Seth Warner (Vassar) on What Happens as the "God Gap" Widens

By: Seth Warner

November 2, 2012

How Can We Fix Our Democracy?

Religion has always influenced politics. Although it works differently between people, as long as religion serves as inspiration in the lives of believers, its tenets will be expressed in their candidates and in their votes.
That’s not a bad thing. Although religion has been used to oppress in the past, it also liberated, serving formative roles in the movements for abolition, fair labor practices, and civil rights.

The problem today is that politics influences religion. With the counterculture revolution of the 1960s, and the rise of the Christian right in the 1970s, religion’s moral role in policy discussions became a partisan role in electoral politics.

Putnam and Campbell’s exhaustive study in American Grace reveals several current-day effects of this “God gap.” In tracking Americans’ social values over several years, they found that political conservatism was a positive, independent variable in determining religiosity—not the other way around!

We catch a glimpse of this politics-driven trend in the Berkley Center’s recent social survey of millennial-generation Americans. Five years ago, evangelicals were more likely than any religious group to reject Mormonism’s claim to be a Christian religion. In the survey, however, evangelicals were least likely to consider Mitt Romney’s religious beliefs different from their own.*

The political nature of religion today has devalued discourse about God and displaced Americans from their true religious beliefs. Interestingly, these ills make Putnam and Campbell optimistic for the future. Politics has confounded our religious landscape, they argue, but like an economy of ideas, religion’s place in American life will return to its natural equilibrium.
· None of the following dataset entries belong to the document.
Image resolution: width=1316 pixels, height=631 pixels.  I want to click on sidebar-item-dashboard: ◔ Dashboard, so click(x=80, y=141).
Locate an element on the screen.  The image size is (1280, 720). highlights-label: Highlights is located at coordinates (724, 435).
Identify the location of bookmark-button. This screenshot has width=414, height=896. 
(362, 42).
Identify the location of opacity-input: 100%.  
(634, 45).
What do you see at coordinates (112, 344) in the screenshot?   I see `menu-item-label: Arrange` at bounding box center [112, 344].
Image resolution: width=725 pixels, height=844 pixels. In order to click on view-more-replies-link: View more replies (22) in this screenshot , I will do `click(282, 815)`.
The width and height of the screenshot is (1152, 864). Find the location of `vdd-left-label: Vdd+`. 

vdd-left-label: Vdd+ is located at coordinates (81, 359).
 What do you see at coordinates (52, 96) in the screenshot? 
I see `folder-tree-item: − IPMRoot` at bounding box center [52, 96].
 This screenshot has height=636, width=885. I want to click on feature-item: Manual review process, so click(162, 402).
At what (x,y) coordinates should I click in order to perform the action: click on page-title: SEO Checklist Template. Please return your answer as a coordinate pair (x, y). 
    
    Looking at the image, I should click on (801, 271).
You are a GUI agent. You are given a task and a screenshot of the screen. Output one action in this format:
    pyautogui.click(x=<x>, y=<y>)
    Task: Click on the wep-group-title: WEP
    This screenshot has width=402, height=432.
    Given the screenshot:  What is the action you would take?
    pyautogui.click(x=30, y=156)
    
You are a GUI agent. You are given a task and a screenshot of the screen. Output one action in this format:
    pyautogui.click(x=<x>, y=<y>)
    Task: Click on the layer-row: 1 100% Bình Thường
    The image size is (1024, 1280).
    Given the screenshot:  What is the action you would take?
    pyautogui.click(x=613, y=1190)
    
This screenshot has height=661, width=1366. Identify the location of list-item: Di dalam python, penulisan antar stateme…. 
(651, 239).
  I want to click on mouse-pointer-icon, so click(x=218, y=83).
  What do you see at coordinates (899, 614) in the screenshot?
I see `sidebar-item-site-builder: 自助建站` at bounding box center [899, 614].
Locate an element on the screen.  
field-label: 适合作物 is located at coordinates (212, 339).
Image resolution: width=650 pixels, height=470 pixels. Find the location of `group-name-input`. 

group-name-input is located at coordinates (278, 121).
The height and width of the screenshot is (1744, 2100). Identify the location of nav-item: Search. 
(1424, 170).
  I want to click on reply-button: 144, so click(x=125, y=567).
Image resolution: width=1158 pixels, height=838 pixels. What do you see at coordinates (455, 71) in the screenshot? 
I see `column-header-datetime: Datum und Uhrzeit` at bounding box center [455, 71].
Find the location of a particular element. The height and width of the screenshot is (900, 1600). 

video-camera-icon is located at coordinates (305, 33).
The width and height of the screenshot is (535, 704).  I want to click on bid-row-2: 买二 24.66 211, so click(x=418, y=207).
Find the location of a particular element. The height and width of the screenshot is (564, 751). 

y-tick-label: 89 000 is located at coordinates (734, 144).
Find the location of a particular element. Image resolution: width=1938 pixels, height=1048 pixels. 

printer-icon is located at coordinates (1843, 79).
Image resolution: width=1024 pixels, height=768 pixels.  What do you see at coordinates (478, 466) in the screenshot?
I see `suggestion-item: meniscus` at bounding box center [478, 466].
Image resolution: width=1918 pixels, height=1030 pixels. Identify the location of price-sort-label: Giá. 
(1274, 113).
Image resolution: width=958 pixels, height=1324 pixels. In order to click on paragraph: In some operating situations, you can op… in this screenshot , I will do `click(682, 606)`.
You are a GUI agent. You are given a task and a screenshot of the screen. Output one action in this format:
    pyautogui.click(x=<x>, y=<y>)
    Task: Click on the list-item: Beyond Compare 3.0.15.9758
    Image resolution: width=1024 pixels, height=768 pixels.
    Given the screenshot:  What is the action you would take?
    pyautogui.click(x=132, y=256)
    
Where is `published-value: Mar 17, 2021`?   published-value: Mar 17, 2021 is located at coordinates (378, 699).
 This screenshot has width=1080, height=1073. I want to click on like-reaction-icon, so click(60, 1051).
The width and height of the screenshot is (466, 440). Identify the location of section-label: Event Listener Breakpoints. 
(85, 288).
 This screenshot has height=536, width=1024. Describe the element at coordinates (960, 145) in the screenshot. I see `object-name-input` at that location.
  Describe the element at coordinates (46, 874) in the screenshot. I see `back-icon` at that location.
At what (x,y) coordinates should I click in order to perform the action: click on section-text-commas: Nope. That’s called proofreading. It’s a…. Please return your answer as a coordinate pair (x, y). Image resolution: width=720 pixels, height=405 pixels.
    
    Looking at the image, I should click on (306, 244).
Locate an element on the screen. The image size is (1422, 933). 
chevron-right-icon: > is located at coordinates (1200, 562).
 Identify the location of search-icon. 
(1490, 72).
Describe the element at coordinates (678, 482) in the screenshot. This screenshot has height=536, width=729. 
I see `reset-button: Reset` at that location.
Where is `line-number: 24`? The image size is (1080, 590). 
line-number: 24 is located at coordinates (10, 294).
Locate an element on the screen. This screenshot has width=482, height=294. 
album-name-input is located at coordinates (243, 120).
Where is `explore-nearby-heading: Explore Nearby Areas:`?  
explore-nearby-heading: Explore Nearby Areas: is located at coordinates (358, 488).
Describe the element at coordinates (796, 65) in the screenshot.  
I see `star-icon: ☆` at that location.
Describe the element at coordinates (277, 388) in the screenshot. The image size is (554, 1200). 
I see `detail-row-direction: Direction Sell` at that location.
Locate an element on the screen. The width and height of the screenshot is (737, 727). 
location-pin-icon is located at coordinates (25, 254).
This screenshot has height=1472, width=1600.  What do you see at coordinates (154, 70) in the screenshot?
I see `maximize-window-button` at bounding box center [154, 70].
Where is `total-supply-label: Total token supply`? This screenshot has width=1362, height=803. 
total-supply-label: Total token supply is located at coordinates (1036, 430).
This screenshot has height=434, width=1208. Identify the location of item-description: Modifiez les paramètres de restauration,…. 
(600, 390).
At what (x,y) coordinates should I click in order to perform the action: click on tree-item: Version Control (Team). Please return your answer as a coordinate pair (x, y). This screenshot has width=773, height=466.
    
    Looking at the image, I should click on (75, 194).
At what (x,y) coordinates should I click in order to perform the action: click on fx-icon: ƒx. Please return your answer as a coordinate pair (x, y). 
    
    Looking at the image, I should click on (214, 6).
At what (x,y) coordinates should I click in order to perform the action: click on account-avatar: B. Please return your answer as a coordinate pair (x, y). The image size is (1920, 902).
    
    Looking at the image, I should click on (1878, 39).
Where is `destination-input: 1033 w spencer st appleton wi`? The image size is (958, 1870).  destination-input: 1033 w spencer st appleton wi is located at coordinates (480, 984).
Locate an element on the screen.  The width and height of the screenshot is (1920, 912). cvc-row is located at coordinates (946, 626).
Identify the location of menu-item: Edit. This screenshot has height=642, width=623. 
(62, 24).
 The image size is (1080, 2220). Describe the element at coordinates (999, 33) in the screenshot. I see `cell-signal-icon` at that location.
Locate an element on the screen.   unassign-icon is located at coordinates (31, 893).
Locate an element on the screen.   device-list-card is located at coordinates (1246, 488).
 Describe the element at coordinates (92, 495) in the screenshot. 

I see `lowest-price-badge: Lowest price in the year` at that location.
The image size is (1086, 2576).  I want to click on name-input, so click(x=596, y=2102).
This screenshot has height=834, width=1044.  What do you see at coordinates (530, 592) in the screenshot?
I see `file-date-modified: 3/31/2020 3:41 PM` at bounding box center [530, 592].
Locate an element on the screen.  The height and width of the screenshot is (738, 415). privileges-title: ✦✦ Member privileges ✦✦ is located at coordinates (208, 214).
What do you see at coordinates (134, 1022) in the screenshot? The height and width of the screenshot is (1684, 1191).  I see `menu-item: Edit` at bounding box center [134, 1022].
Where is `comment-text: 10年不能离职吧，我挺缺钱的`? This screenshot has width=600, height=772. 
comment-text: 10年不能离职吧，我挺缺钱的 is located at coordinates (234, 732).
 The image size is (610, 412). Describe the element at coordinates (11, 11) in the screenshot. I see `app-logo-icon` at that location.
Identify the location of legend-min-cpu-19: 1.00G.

Hopefully, they’re right. But parallel to my response to E.J. Dionne’s presentation was a fear that religion may take on a greater role in this generation’s politics. America’s non-white population will become a majority by 2050, and they vote Democratic in remarkable numbers. To stay in business, the Republican Party must start winning Hispanic, African-American, and Asian votes.

Although economic attitudes may shift, the only historical link between the GOP and minority voters is a strong, Christian religiosity. If these groups join hands in the end, they may do so while holding a cross.

As a liberal person of faith, I find this possible future dystopic. Faith is more complicated than sound bites delivered on cable news. The profound and mysterious relationships by which people engage their God should not be categorized by party, on one hand, or remotely confined to the private sphere, on the other.

I believe that Americans agree. I hope that the future breaks this binding dichotomy. But for now, we can’t say anything for sure.

*This apparent inconsistency could also be caused by different attitudes toward Mormonism between older and millennial evangelicals. That the questions are incongruous could also change responses. But the jump from furthest to closest in self-identified proximity to Mormonism in these questions suggests that something else was at play. Politics is the obvious variable.